● WHAT TO DO
Each entry in the material below should be reproduced exactly.

---------- DATA RECORDS ----------

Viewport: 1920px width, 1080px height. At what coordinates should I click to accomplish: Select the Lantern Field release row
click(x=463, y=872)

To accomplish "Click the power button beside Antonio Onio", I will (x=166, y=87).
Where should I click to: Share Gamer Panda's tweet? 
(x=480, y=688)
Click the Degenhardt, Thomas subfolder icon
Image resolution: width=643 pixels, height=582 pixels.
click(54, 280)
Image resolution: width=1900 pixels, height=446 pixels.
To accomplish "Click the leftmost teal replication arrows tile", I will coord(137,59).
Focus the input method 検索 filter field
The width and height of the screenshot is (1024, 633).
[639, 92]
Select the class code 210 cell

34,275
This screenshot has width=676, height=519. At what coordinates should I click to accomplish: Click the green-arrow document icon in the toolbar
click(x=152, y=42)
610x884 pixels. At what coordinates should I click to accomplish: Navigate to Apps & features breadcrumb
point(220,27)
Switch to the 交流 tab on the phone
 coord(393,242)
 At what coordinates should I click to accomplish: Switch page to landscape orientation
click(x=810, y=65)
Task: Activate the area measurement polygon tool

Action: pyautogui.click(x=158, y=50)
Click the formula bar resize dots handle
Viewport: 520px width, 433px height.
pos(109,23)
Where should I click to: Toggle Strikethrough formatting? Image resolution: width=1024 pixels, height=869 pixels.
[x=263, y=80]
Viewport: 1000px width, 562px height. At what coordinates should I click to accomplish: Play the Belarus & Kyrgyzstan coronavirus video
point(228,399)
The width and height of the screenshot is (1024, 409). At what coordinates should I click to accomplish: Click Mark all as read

----------

● ANSWER AREA
Viewport: 1920px width, 1080px height. At what coordinates should I click to accomplish: Select the Lantern Field release row
click(x=463, y=872)

To accomplish "Click the power button beside Antonio Onio", I will (x=166, y=87).
Where should I click to: Share Gamer Panda's tweet? 
(x=480, y=688)
Click the Degenhardt, Thomas subfolder icon
Image resolution: width=643 pixels, height=582 pixels.
click(54, 280)
Image resolution: width=1900 pixels, height=446 pixels.
To accomplish "Click the leftmost teal replication arrows tile", I will coord(137,59).
Focus the input method 検索 filter field
The width and height of the screenshot is (1024, 633).
[639, 92]
Select the class code 210 cell

34,275
This screenshot has width=676, height=519. At what coordinates should I click to accomplish: Click the green-arrow document icon in the toolbar
click(x=152, y=42)
610x884 pixels. At what coordinates should I click to accomplish: Navigate to Apps & features breadcrumb
point(220,27)
Switch to the 交流 tab on the phone
 coord(393,242)
 At what coordinates should I click to accomplish: Switch page to landscape orientation
click(x=810, y=65)
Task: Activate the area measurement polygon tool

Action: pyautogui.click(x=158, y=50)
Click the formula bar resize dots handle
Viewport: 520px width, 433px height.
pos(109,23)
Where should I click to: Toggle Strikethrough formatting? Image resolution: width=1024 pixels, height=869 pixels.
[x=263, y=80]
Viewport: 1000px width, 562px height. At what coordinates should I click to accomplish: Play the Belarus & Kyrgyzstan coronavirus video
point(228,399)
The width and height of the screenshot is (1024, 409). At what coordinates should I click to accomplish: Click Mark all as read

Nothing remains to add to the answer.